De même, l'opposition s'insurge contre sa réduction à la portion congrue au niveau des budgets d'arrondissement. Ainsi, le maire UMP du VIIIe arrondissement, François Lebel, se plaint de la maigre enveloppe - 94 000 euros - qui lui a été allouée au titre de l'animation locale, alors que sa collègue socialiste du XVIIIe, Annick Lepetit, a eu droit à 525 000 euros. En réalité, le principal reproche fait à l'équipe Delanoë réside dans sa propension à augmenter les dépenses de fonctionnement des services (+ 21% en trois ans) et à créer, dès 2003, 795 emplois pour cause d'application de la loi sur la réduction du temps de travail. Et Claude Goasguen, président du groupe UMP au conseil municipal, de dénoncer le «grand train de vie de la ville»...

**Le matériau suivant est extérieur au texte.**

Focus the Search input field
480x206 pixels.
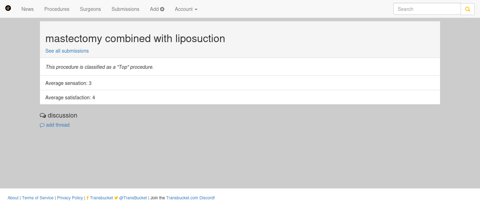tap(427, 9)
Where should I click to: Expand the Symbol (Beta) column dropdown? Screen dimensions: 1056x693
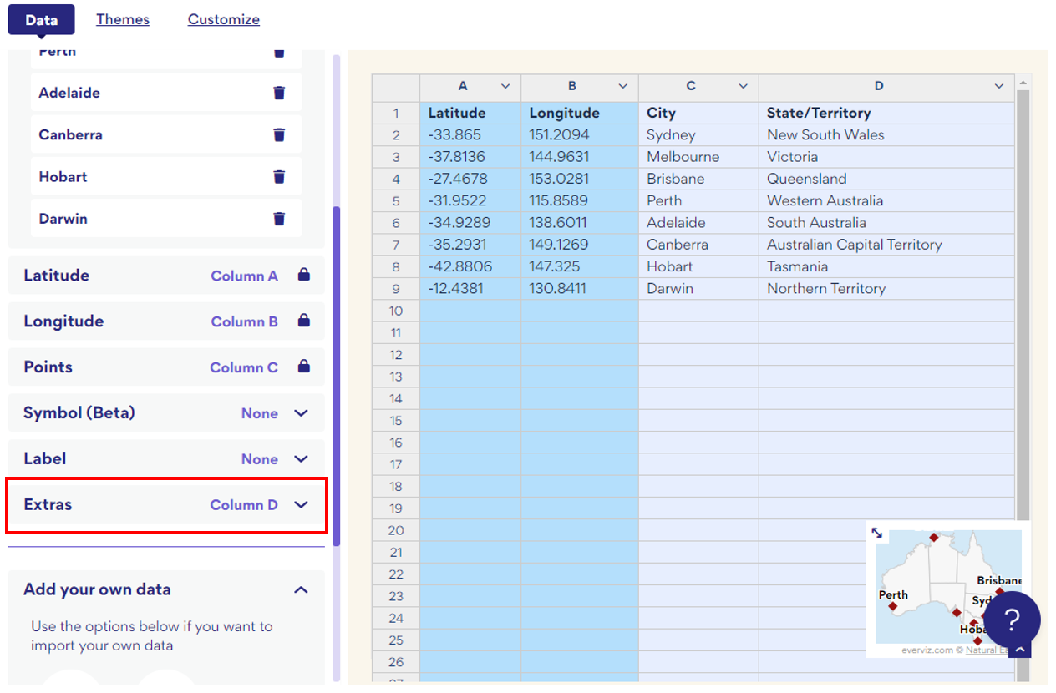[302, 412]
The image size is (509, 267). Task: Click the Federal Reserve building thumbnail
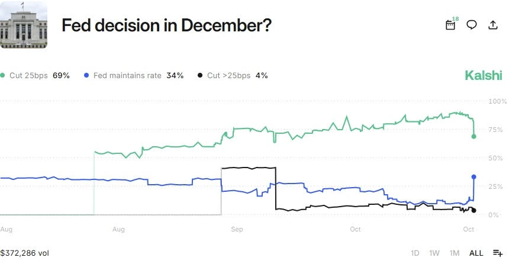(24, 25)
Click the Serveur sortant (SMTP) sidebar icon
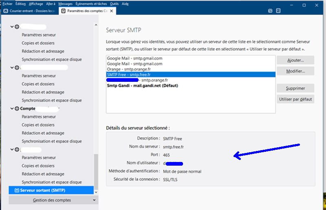 point(17,190)
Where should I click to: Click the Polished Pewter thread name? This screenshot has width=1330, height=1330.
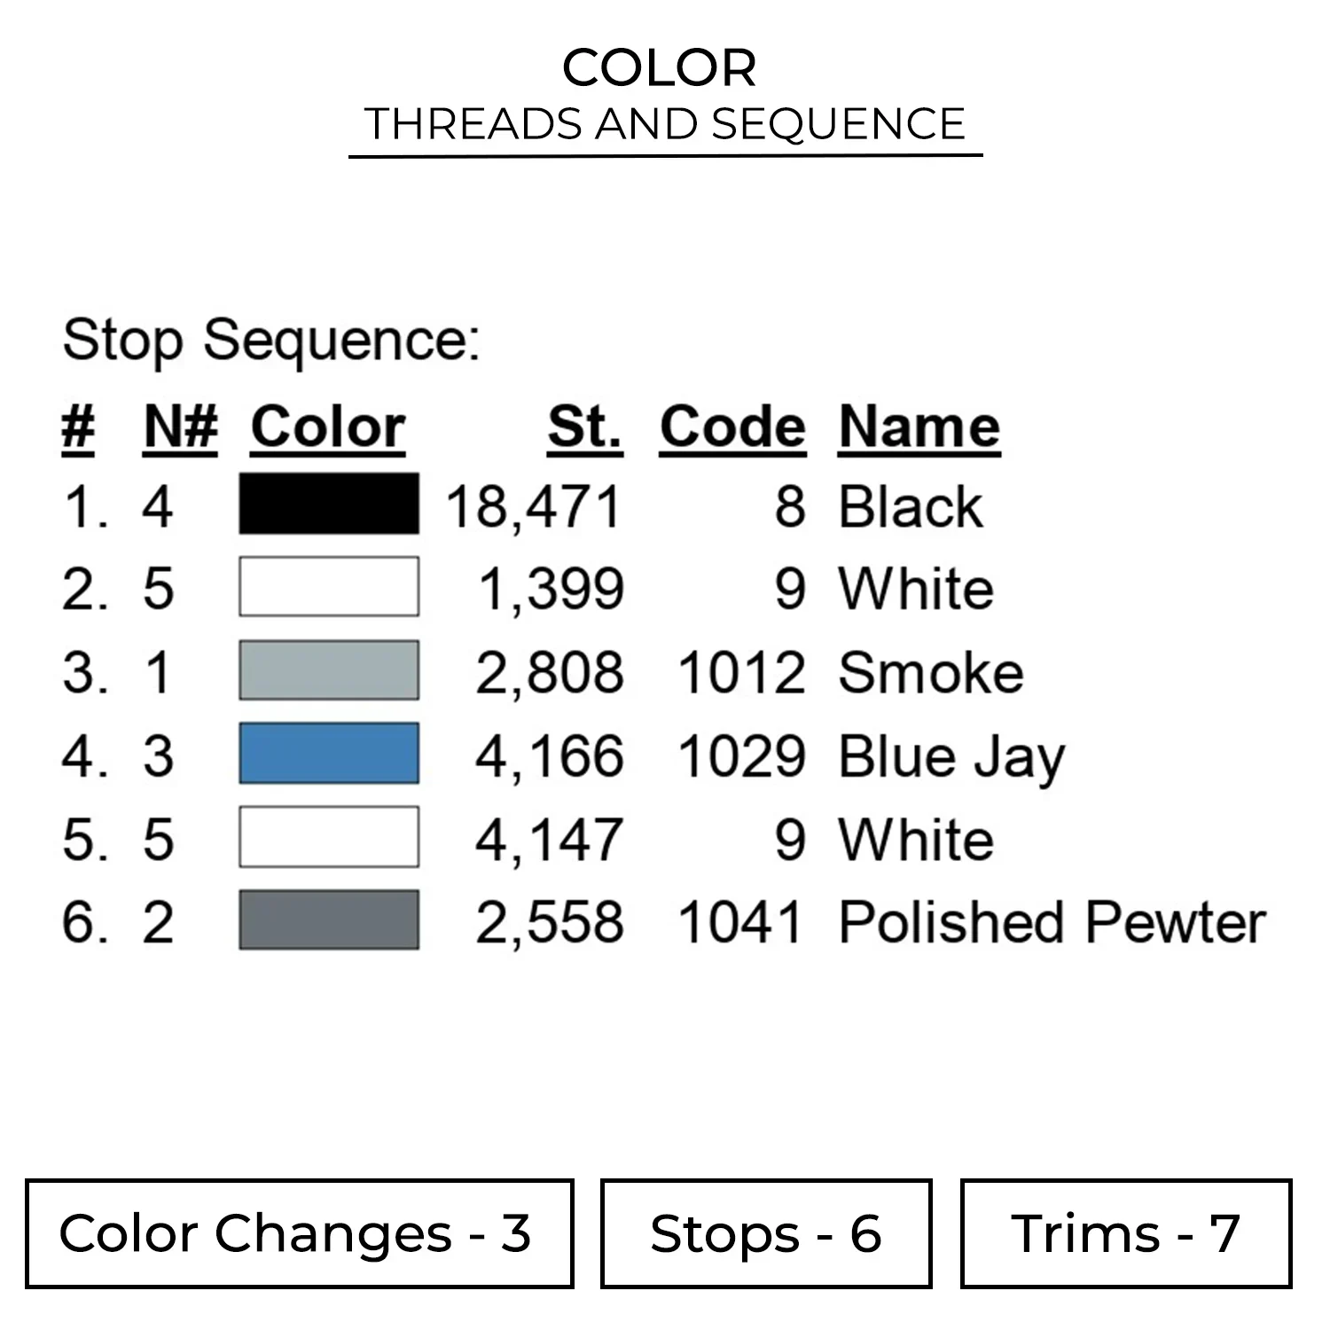(x=1052, y=922)
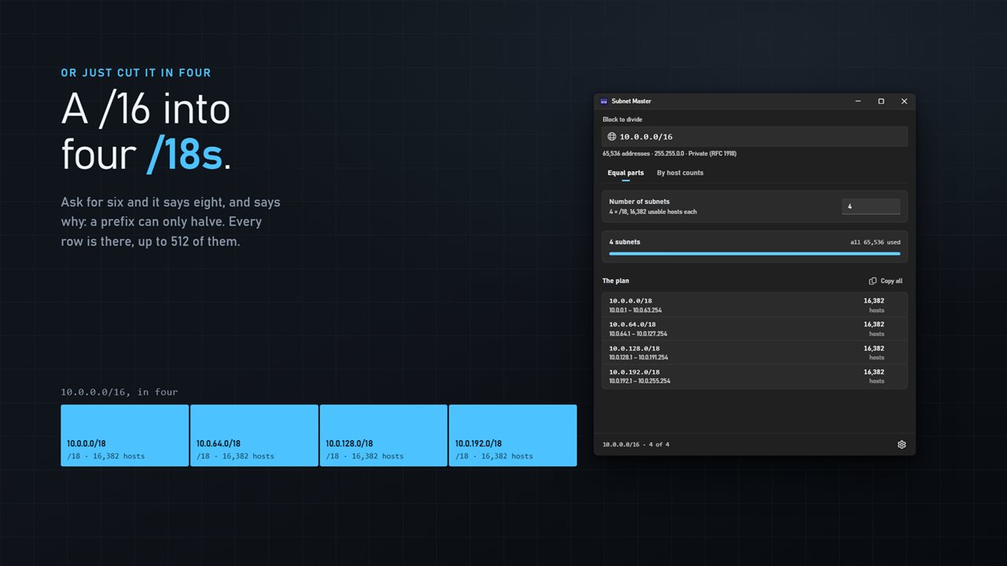
Task: Maximize the Subnet Master window
Action: (881, 101)
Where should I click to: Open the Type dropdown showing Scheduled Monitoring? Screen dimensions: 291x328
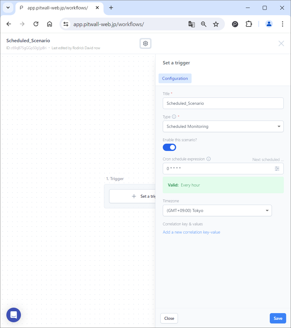(x=223, y=126)
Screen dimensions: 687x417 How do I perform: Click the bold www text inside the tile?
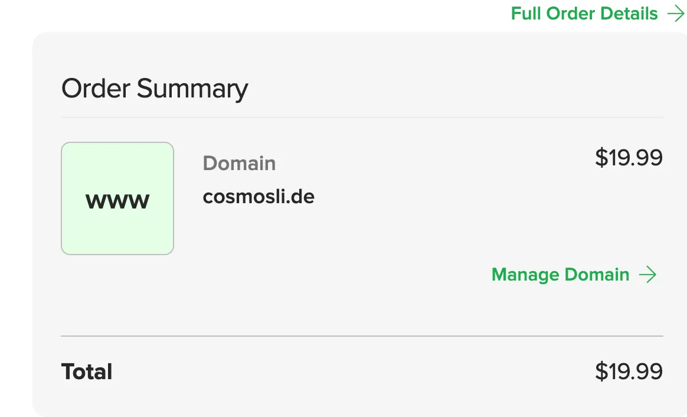click(117, 201)
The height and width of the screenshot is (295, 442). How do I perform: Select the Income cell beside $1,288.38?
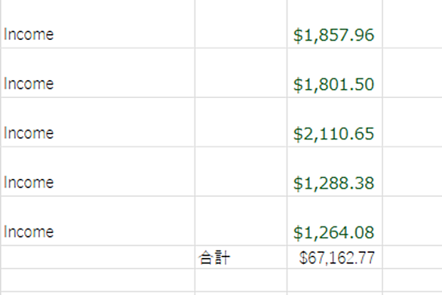[x=97, y=171]
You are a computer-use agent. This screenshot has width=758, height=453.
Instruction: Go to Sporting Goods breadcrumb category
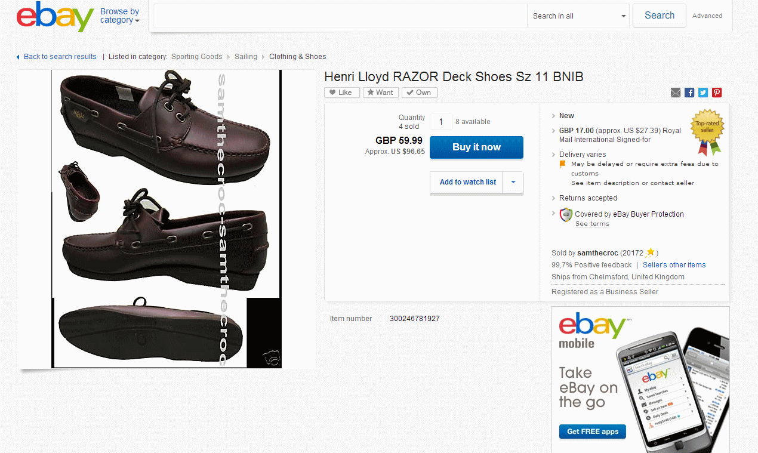[196, 57]
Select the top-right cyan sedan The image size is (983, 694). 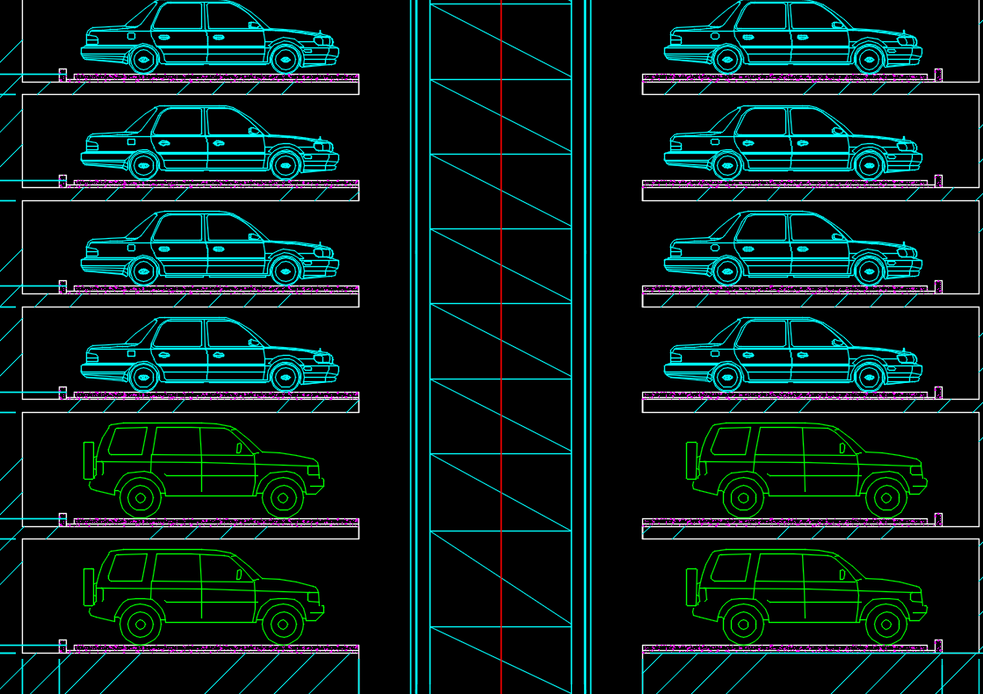point(792,37)
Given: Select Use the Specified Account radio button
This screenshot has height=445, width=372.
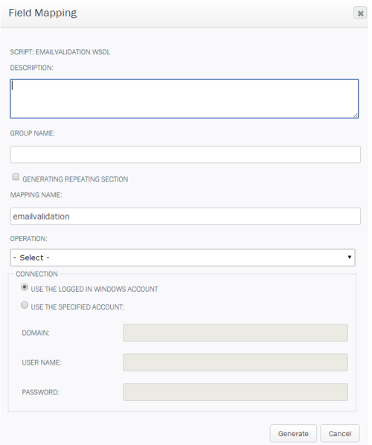Looking at the screenshot, I should 25,305.

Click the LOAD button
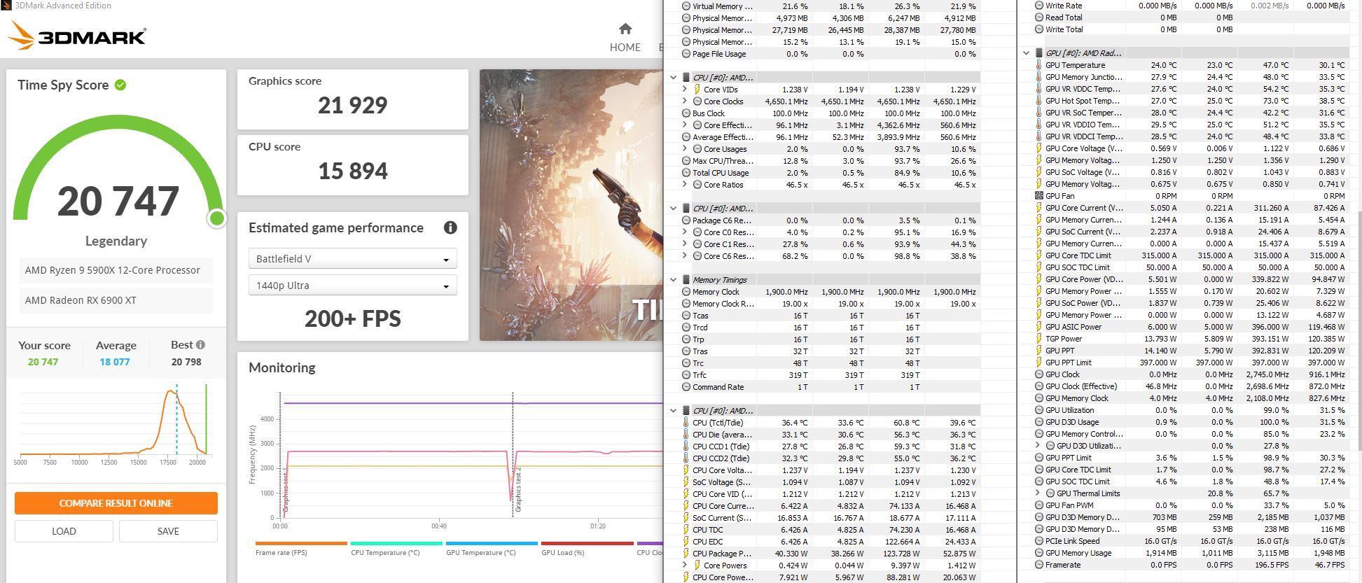pos(64,531)
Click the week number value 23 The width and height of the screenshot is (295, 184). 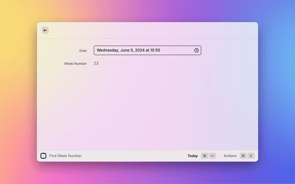(96, 63)
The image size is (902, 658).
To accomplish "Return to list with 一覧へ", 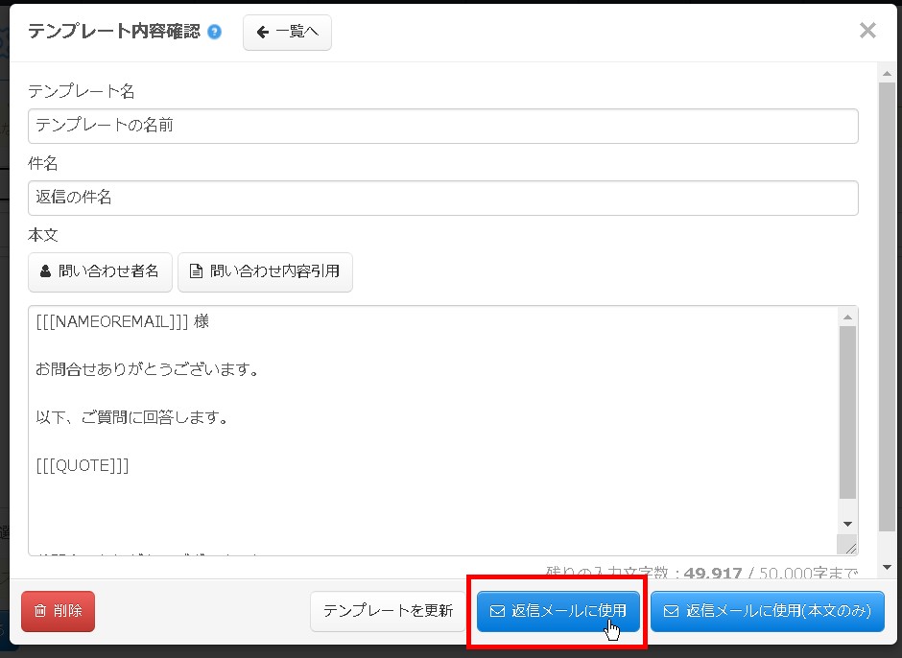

En dépit de ces griefs, le «New Deal» mis sur pied à l'Hôtel de Ville permet au maire de connaître l'état de grâce. Pour combien de temps? Tout dépendra de la conséquence des investissements, considérables (logements, crèches, environnement, mise en service du tramway), sur les finances communales. Et aussi des effets sur la fiscalité. En 2007, quand viendra l'heure du bilan, les électeurs jugeront.